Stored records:
######
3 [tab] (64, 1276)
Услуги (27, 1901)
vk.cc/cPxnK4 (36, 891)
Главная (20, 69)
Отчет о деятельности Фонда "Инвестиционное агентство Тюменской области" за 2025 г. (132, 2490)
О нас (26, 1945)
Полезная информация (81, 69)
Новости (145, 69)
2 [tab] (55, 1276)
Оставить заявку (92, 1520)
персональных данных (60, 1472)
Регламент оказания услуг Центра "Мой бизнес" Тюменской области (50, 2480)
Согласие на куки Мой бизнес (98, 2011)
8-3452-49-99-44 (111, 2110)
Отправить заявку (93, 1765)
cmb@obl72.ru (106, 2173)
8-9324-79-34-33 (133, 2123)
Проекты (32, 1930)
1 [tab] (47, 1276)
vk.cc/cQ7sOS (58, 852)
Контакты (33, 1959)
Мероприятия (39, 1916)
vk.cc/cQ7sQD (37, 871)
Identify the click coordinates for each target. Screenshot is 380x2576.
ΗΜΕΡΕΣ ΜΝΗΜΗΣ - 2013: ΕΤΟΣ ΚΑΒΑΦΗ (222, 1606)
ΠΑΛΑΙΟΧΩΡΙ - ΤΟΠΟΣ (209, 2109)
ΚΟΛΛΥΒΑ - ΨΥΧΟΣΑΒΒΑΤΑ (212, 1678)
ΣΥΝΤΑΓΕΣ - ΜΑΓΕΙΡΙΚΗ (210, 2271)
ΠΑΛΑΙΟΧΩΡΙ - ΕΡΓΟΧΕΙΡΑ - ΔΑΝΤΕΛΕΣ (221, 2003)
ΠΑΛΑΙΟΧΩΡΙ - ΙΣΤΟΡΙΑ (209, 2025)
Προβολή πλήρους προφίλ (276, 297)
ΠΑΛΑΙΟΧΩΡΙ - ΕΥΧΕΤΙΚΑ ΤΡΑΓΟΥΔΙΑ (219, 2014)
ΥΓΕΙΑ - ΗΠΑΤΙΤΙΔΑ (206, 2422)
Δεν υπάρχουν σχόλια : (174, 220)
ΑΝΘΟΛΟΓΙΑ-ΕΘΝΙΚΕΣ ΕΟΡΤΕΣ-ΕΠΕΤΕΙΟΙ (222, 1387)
######
- What the task asks:
Your reply should hold only the lines from the first line of the records through the one with "Отправить заявку (93, 1765)", reproduced word for word.

- Completed task:
3 [tab] (64, 1276)
Услуги (27, 1901)
vk.cc/cPxnK4 (36, 891)
Главная (20, 69)
Отчет о деятельности Фонда "Инвестиционное агентство Тюменской области" за 2025 г. (132, 2490)
О нас (26, 1945)
Полезная информация (81, 69)
Новости (145, 69)
2 [tab] (55, 1276)
Оставить заявку (92, 1520)
персональных данных (60, 1472)
Регламент оказания услуг Центра "Мой бизнес" Тюменской области (50, 2480)
Согласие на куки Мой бизнес (98, 2011)
8-3452-49-99-44 (111, 2110)
Отправить заявку (93, 1765)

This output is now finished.